begin Recorded information
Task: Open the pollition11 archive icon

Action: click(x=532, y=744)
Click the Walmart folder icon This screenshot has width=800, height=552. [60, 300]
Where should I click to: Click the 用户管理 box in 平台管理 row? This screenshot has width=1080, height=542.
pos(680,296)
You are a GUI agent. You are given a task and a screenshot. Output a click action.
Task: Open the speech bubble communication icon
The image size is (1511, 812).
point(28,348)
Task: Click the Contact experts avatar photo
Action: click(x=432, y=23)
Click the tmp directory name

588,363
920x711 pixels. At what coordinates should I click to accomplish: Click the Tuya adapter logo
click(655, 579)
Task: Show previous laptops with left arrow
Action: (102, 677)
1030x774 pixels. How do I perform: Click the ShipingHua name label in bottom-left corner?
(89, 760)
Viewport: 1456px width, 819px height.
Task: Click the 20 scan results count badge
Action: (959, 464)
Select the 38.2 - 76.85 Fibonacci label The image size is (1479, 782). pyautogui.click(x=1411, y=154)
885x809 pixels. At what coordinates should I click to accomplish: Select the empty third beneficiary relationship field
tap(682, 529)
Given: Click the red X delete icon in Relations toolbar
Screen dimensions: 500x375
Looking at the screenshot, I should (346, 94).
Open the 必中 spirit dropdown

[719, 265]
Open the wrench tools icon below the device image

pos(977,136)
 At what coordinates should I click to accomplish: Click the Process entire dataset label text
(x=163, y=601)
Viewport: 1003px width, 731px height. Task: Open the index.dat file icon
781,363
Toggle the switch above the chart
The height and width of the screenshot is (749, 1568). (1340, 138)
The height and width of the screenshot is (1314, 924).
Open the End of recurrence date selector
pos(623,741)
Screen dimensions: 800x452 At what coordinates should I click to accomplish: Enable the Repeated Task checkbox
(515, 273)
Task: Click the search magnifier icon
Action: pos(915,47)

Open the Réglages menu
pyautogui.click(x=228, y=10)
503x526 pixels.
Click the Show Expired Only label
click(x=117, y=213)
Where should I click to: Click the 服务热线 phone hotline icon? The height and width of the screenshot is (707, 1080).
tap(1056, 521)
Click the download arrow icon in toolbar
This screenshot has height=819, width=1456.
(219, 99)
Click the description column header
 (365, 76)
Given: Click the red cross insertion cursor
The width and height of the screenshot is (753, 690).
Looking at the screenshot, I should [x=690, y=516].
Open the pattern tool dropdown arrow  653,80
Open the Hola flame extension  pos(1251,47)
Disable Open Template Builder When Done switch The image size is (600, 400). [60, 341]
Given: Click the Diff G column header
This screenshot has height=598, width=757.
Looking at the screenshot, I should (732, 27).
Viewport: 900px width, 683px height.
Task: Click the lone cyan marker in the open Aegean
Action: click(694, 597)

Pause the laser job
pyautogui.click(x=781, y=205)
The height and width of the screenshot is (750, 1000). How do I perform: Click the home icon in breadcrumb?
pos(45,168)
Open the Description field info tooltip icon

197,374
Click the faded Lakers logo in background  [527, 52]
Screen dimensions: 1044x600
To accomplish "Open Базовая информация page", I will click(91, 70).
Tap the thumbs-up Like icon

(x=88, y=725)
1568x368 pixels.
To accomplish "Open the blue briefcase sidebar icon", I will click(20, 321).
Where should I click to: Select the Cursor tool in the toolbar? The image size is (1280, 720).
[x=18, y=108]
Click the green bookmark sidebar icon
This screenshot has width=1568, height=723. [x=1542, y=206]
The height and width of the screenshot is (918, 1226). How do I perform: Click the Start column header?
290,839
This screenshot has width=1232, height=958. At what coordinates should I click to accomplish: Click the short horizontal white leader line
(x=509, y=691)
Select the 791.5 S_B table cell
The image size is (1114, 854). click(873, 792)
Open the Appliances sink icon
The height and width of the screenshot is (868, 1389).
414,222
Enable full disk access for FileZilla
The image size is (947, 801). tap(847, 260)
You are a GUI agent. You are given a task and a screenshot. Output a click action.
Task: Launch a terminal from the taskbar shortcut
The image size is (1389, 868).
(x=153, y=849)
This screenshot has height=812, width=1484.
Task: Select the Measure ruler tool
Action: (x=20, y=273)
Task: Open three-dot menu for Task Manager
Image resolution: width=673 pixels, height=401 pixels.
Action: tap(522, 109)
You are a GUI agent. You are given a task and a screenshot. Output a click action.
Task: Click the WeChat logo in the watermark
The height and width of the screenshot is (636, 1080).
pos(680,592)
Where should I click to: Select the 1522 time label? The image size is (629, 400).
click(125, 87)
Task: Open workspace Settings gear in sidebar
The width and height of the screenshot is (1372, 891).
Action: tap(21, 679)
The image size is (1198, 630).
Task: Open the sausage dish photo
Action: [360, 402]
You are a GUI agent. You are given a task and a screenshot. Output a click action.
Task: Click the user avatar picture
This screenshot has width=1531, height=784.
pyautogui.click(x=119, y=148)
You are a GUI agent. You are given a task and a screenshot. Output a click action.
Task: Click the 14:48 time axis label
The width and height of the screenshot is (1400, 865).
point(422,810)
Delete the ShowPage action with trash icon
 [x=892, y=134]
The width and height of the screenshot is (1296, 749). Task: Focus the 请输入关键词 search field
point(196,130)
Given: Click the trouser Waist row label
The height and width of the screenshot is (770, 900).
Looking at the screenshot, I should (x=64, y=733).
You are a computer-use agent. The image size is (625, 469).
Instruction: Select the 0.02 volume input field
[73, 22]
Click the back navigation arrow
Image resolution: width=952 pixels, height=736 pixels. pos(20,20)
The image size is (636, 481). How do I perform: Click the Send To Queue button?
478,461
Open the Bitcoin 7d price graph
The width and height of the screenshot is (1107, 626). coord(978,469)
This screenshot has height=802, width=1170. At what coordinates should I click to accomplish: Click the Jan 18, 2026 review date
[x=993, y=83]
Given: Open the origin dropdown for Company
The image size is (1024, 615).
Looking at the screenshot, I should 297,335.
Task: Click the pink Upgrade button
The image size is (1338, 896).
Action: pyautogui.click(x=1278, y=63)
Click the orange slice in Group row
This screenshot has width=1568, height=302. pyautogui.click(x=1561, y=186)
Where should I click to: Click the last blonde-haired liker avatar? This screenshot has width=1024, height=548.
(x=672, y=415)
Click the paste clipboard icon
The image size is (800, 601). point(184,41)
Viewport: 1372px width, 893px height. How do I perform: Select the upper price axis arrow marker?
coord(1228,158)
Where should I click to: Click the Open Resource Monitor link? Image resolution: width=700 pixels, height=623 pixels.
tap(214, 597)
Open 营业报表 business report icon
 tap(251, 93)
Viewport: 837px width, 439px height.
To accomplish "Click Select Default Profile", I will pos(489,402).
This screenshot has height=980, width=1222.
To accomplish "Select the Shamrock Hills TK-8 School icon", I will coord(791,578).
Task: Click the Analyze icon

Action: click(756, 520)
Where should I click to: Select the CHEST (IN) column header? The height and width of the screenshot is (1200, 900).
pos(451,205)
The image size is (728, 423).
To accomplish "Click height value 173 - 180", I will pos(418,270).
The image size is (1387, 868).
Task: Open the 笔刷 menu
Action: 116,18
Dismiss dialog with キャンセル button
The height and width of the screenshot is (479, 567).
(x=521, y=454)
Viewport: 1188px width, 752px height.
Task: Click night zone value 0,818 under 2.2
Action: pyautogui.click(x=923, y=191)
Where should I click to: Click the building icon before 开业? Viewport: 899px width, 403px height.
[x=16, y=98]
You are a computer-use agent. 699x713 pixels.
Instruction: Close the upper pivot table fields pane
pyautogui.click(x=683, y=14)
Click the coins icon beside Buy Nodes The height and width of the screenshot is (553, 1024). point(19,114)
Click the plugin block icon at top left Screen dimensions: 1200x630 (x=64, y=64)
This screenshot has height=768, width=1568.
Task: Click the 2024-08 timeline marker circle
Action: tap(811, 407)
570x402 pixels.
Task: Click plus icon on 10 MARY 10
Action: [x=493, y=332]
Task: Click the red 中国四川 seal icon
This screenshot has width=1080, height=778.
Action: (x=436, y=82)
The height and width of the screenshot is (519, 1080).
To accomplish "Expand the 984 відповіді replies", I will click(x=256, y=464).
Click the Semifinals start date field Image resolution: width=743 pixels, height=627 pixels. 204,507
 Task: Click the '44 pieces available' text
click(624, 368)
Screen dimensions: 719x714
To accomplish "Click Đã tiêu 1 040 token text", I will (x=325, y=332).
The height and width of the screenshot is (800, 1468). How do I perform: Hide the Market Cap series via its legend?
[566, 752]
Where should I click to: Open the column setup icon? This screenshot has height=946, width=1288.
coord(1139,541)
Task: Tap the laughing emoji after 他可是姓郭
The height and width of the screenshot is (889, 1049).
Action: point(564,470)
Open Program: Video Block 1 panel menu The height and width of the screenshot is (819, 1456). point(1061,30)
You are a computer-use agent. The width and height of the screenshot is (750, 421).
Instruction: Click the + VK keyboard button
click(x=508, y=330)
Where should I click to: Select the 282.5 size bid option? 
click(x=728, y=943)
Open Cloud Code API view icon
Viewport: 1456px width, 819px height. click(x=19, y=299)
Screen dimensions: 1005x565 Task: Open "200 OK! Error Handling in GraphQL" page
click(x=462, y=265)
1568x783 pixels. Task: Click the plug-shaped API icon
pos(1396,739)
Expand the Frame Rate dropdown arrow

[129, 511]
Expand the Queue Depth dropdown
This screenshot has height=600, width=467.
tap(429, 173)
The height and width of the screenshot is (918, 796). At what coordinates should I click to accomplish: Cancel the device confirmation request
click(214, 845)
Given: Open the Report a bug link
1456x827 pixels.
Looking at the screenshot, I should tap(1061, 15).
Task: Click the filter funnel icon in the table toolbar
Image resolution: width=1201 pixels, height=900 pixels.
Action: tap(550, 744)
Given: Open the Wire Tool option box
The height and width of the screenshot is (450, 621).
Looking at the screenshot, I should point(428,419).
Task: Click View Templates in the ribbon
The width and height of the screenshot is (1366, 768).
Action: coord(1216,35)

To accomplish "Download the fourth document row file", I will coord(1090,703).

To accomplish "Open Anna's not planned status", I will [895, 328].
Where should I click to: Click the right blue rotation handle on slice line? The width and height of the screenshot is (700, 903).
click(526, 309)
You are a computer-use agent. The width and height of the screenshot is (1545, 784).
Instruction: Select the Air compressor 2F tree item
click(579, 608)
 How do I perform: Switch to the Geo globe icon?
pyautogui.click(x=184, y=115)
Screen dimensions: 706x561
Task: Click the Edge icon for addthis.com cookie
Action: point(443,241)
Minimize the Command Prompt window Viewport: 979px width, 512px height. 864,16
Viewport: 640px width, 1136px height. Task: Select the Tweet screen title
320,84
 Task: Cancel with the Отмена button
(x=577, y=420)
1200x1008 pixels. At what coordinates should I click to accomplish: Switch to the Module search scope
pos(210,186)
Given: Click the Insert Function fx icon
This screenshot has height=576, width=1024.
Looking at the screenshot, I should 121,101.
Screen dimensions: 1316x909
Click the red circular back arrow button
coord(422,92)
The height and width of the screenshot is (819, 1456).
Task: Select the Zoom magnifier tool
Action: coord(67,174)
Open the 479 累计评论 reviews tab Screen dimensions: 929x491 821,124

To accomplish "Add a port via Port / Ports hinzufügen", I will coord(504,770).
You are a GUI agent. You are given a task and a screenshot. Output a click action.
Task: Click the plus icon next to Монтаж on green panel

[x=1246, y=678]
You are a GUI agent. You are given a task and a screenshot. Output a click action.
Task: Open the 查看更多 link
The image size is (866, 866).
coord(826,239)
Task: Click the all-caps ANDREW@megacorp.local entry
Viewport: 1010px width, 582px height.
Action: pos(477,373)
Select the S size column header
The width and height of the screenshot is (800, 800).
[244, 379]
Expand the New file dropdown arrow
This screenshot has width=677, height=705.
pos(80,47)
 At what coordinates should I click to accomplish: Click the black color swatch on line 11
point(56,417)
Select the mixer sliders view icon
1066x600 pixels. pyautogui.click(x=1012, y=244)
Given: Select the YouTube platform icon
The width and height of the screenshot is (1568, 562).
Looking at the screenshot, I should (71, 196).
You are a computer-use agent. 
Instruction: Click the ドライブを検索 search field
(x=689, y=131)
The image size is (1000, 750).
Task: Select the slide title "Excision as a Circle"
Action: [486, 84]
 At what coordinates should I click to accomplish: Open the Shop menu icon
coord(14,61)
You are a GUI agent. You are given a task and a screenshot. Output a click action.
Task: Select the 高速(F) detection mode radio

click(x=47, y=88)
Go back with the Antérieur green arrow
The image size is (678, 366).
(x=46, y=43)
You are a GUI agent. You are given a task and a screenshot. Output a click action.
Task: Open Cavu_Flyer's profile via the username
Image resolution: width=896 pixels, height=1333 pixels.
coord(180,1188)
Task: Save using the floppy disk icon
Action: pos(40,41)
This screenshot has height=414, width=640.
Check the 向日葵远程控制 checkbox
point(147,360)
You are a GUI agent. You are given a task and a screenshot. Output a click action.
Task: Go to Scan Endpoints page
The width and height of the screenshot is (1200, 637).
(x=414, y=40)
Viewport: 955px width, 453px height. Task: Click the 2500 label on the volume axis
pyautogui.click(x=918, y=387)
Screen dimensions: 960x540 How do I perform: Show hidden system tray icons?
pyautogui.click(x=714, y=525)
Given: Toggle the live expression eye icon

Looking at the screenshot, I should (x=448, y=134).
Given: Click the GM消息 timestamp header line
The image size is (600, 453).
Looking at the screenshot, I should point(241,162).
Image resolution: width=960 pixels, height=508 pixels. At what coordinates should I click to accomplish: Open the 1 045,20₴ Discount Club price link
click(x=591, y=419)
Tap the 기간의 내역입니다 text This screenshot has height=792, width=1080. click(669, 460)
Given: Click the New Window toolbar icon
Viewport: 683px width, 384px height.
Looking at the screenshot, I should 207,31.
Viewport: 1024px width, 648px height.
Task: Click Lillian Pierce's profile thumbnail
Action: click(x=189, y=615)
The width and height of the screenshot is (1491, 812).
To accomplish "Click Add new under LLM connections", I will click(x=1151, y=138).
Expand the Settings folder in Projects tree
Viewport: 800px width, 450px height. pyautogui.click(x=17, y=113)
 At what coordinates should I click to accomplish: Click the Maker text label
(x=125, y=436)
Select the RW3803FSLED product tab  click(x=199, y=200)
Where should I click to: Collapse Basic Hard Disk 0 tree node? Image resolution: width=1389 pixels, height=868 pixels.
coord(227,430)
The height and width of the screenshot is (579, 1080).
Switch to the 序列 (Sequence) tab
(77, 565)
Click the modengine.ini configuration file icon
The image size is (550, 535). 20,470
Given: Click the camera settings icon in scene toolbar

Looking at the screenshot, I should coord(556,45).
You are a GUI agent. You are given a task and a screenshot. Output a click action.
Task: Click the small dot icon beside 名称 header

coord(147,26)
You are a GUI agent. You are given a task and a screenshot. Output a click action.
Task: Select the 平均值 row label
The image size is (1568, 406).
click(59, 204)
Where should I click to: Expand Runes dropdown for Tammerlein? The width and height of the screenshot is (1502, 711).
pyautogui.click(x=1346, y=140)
end Recorded information
> [Given task]: Copy out the rows above word for word, from the line with "How do I perform: Switch" to the line with "Minimize the Command", both included.

> [Solution below]:
 How do I perform: Switch to the Geo globe icon?
pyautogui.click(x=184, y=115)
Screen dimensions: 706x561
Task: Click the Edge icon for addthis.com cookie
Action: point(443,241)
Minimize the Command Prompt window Viewport: 979px width, 512px height. 864,16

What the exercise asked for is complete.